■ PROBLEM DETAILS:
Please set out the lines from the line with "What do you" to the line with "center [516, 10].", both included, as a Markdown table with the columns Row and Line, skipping blank lines and leaving out the pictures.

■ RECORDS PROVIDED:
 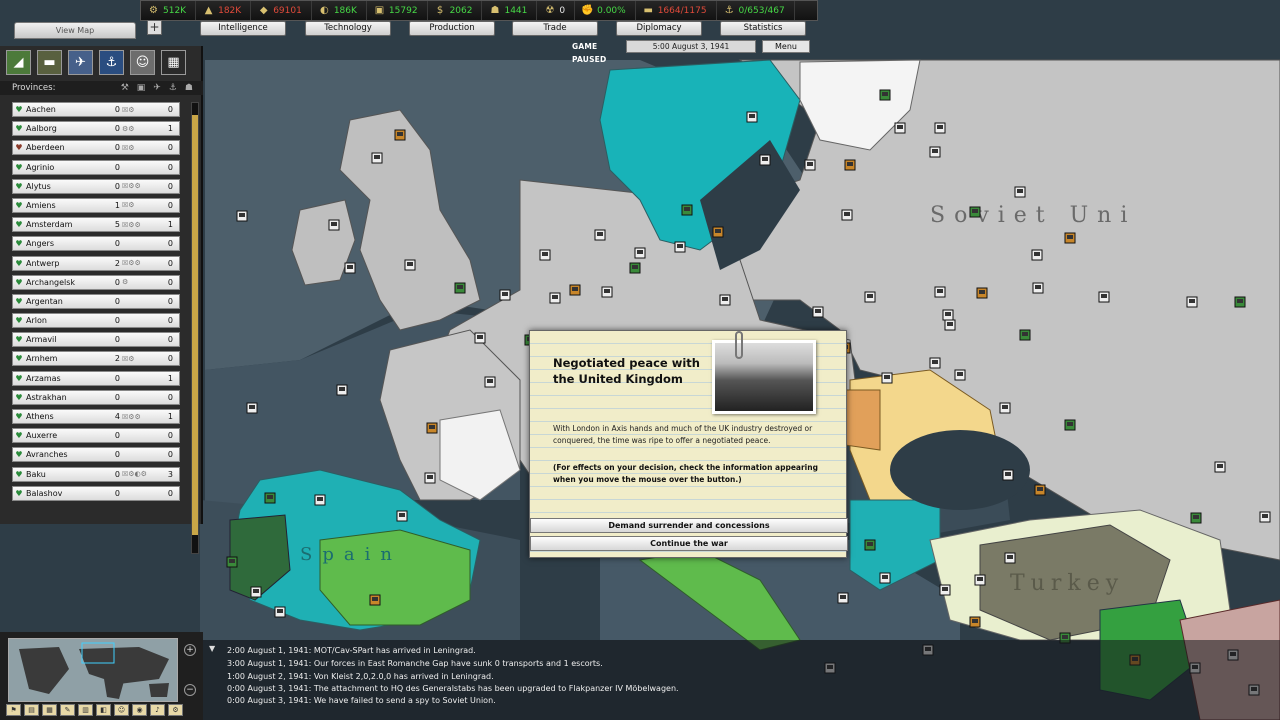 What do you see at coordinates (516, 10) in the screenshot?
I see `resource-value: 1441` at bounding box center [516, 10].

* * *

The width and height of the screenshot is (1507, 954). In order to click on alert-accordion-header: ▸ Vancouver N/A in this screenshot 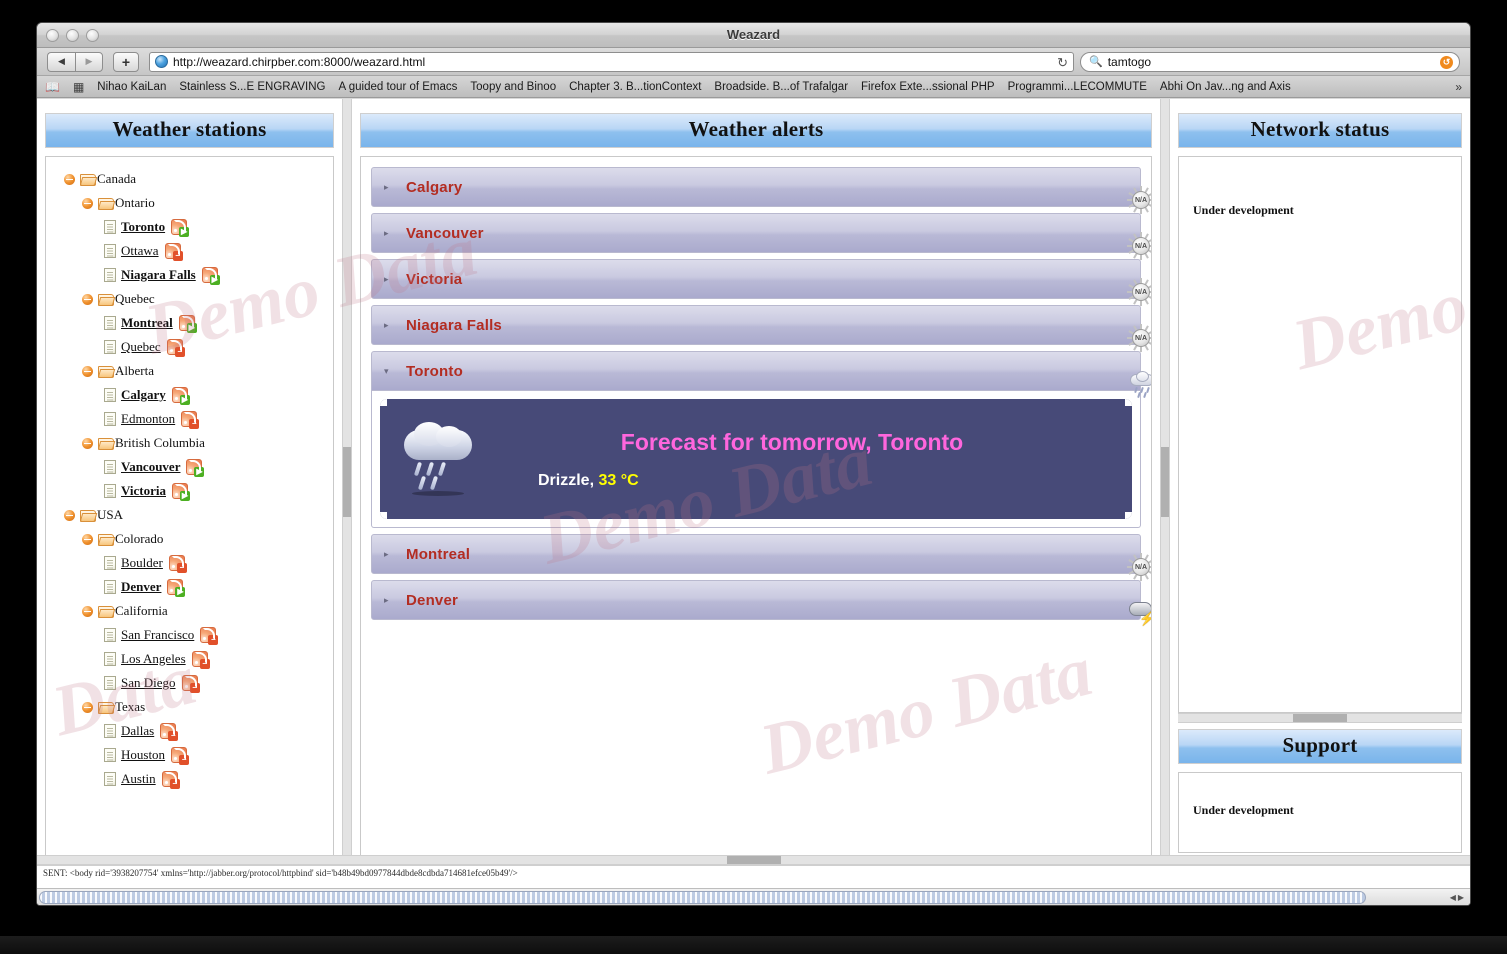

...

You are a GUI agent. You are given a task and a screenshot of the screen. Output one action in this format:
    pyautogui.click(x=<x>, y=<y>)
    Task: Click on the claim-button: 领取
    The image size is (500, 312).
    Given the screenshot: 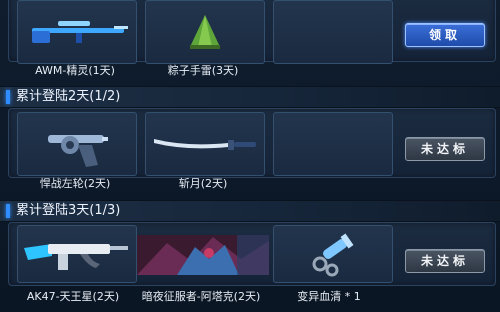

■ EXERCISE ANSWER:
| Row | Line |
|---|---|
| 1 |   What do you see at coordinates (516, 10) in the screenshot? |
| 2 | I see `resource-value: 1441` at bounding box center [516, 10]. |